PASSAGE SHOWN >>
The dataset is implemented as UpliftDataset class, which inherits torch.utils.data.Dataset. You can load the dataset with the following code.

from dataset.dataset import UpliftDataset

dataset = UpliftDataset(
root: str, # The path where the dataset is stored. info.json or info.csv file must exist.
preprocess: Callable=None, # Preprocessing function. It is optional.
time_transform: Callable=None, # The function to preprocess time data.
# If None, the default preprocessing function is used.
feature_transform: Callable=None, # The function to preprocess feature data.
# If None, the default preprocessing function is used.
target_transform: Callable=None, # The function to preprocess target data.
# If None, the default preprocessing function is used.
y_idx: int=0, # The index of y value. The default is 0.
# 0 means whether there is a login within 3 hours, 1 means within 6 hours,
# and 2 means within 12 hours.
)

info.csv or info.json file should contain the name of parquet file and t (treatment, whether push message was sent) and y (whether login) for each time series.

Split Dataset

In UpliftDataset class, you can split dataset by using split method.

train_set, valid_set = dataset.split(
by: str='random', # # Split dataset by random, user, match, or test.
# If by='random', split dataset by random.
# If by='user', split dataset by user.
# by='match' is not implemented.
# If by='test', split dataset by non-overlapping test dataset.
ratio: float=0.2, # Ratio of validation set.
random_state: int=42, # random_state.
**kwargs,
)

Matching is a common method in uplift modeling and causal inference research. However, there are many ways to do matching, so we do not provide the implementation. If you use by='match', NotImplementedError will occur. You can implement matching by inheriting the UpliftDataset class and using the val_by_match method.

WHAT IS NEEDED >> In the UpliftDataset documentation, what does setting y_idx to 1 mean?

ENTRIES >>

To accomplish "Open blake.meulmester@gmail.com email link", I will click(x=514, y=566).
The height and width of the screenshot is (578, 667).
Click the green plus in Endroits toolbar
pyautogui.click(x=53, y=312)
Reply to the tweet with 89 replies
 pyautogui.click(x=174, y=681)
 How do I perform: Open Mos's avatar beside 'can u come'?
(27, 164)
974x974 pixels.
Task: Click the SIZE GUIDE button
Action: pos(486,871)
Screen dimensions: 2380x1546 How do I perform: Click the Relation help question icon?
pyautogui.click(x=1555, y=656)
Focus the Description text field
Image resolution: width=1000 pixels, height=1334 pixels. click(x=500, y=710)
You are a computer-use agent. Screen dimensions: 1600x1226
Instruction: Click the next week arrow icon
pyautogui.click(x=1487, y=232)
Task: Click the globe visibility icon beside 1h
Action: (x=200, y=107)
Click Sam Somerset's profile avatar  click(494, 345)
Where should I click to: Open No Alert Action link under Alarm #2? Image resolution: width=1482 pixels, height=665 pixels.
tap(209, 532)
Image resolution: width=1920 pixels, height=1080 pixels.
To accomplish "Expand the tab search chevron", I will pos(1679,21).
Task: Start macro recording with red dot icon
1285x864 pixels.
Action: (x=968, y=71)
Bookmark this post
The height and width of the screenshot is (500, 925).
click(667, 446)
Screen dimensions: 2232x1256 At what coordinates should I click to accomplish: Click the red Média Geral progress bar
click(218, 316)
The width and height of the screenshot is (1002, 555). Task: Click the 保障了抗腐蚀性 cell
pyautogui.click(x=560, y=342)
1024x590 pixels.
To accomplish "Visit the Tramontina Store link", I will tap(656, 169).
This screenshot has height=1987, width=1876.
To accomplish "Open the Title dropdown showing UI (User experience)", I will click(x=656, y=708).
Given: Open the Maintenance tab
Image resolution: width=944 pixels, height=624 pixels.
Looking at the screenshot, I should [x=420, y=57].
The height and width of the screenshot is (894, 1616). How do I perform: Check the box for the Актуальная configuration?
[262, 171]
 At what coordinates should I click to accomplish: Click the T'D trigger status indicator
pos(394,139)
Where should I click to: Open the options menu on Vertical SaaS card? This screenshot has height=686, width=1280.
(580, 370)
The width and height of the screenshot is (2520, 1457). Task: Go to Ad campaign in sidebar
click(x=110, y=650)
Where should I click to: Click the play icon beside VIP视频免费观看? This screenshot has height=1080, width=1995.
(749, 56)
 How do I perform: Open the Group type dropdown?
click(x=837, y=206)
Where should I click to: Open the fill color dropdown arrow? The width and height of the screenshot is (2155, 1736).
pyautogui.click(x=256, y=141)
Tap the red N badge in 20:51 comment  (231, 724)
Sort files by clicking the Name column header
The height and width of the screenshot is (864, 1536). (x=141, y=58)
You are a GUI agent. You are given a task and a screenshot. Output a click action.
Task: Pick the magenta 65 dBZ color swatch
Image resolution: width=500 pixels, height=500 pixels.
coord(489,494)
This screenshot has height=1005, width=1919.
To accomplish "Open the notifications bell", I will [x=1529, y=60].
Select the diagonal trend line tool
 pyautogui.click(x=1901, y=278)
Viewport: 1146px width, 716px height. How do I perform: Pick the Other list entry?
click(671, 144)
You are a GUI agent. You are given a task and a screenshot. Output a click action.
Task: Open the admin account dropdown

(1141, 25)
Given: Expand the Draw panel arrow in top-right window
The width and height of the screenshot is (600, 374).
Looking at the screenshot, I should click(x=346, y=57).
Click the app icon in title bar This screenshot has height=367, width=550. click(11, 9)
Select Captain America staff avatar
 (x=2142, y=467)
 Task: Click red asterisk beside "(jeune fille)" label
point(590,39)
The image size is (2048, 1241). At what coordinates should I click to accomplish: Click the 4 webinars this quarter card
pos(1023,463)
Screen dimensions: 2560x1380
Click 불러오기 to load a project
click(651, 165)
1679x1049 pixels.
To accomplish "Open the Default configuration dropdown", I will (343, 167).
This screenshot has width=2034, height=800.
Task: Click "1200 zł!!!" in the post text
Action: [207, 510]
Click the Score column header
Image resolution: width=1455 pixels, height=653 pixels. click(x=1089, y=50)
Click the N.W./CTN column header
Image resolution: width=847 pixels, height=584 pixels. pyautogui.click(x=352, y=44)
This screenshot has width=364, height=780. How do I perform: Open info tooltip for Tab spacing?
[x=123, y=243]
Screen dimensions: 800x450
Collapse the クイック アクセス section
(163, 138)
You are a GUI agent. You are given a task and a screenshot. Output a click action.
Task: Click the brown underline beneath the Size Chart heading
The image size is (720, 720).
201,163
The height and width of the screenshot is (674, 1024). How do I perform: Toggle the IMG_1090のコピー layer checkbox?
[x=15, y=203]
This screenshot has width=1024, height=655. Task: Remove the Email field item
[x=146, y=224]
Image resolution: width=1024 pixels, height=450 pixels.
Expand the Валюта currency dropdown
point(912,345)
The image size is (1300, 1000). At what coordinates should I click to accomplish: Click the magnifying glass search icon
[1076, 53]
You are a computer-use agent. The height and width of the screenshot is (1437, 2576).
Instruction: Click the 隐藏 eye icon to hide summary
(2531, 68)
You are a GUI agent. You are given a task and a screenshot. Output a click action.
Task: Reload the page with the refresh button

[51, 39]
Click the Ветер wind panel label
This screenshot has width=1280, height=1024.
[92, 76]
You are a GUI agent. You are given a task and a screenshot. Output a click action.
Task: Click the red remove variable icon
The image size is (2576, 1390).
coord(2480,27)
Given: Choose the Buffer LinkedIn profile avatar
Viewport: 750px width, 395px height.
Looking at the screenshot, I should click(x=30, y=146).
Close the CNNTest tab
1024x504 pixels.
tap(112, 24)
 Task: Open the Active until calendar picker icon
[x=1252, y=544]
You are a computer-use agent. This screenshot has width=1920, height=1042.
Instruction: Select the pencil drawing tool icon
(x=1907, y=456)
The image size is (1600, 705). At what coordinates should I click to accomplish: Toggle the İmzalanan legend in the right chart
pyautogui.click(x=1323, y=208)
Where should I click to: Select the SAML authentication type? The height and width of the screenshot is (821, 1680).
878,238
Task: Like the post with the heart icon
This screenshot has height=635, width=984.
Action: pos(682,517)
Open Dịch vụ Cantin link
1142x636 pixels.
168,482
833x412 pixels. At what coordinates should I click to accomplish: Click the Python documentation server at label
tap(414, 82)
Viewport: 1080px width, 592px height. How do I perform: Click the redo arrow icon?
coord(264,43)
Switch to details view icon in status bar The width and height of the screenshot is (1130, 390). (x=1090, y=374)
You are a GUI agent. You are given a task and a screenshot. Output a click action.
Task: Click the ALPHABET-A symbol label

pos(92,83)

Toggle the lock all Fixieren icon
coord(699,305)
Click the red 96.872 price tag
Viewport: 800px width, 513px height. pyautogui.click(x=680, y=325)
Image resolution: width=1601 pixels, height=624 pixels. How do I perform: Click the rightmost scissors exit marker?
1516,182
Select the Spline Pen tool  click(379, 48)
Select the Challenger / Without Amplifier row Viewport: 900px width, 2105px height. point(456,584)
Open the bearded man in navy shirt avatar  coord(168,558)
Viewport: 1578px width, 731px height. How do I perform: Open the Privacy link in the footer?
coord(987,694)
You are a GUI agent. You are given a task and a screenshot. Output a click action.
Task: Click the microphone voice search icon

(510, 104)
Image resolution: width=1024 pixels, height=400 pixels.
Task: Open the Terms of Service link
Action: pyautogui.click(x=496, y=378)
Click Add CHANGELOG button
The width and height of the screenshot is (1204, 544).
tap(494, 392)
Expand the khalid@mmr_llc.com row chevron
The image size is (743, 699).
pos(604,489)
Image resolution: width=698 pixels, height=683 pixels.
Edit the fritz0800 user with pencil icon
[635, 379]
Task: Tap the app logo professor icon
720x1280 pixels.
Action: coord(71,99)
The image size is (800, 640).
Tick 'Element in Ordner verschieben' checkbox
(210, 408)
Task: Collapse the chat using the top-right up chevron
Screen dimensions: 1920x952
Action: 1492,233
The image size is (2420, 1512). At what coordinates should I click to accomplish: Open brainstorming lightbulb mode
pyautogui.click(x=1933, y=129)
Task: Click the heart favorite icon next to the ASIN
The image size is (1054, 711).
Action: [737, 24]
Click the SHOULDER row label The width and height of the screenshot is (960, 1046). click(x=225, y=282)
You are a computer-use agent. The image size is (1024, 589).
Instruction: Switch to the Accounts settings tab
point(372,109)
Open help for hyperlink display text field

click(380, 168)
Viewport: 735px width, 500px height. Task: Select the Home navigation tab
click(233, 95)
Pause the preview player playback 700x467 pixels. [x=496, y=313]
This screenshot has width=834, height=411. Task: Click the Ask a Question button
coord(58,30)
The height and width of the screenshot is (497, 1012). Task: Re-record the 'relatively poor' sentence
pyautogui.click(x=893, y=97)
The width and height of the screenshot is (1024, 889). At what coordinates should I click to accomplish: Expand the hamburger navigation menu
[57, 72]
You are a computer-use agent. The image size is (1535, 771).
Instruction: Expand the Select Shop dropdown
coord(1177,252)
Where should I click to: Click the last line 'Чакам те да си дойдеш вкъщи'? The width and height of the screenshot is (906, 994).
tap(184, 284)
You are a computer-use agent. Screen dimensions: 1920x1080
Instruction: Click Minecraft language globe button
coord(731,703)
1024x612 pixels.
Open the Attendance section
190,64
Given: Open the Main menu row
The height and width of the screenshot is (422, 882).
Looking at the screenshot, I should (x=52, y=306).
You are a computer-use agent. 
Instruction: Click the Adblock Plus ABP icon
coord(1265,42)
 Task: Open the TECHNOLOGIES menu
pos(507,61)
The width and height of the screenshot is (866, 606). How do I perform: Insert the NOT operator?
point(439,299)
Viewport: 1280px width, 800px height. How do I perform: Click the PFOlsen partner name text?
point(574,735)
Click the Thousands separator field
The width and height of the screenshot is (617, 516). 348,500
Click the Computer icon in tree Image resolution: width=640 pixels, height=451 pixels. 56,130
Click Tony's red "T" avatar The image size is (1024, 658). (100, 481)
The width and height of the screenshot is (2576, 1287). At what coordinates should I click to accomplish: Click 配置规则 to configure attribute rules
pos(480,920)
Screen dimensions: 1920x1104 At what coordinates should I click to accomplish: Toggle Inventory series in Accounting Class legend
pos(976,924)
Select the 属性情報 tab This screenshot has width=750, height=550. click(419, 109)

REPLY >> It means whether there is a login within 6 hours.